Introduction: The overall effect of pamidronate on bone mass density (BMD) in the early renal transplant period varies considerably among studies. The effects of pamidronate on graft function have not been determined.
Materials and methods: A comprehensive search was conducted in PubMed, the Cochrane Central Register of Controlled Trials (CENTRAL) and Embase independently by two authors. Randomized controlled trials of pamidronate evaluating bone loss in the first year of renal transplantation were included. Methods reported in the "Cochrane Handbook for Systematic Reviews of Interventions 5.0.2" were used to evaluate changes of lumbar spine and femoral neck BMD, and serum creatinine, calcium and intact parathyroid hormone (iPTH) levels. Fixed or random effect models were used as appropriate.

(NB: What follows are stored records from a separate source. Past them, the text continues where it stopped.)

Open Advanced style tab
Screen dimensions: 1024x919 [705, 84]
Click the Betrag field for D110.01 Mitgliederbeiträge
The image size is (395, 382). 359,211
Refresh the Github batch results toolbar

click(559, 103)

Results: Six randomized trials evaluating 281 patients were identified. One hundred forty-four were treated with pamidronate and 137 were control patients. Administration of pamidronate was associated with significant reduction of bone loss in the lumbar spine, compared to the control group (standardized mean difference (SMD) = 24.62 [16.25, 32.99]). There was no difference between the pamidronate treated and control femoral neck BMD (SMD = 3.53 [-1.84, 8.90]). A significant increase in the serum creatinine level of the intervention group was seen, compared to the control group. The serum calcium and iPTH of the pamidronate and control groups were not different after 1 year (serum creatinine: SMD = -3.101 [-5.33, -0.89]; serum calcium: SMD = 2.18 [-0.8, 5.16]; serum iPTH: SMD = 0.06 [-0.19, 0.31]). Heterogeneity was low for serum calcium and iPTH and high for serum creatinine.
Conclusions: This meta-analysis demonstrated the beneficial clinical efficacy of pamidronate on BMD with no association with any alteration in graft function during the first year of renal transplantation. Significant heterogeneity precludes the conclusion of the relationship between serum creatinine and pamidronate.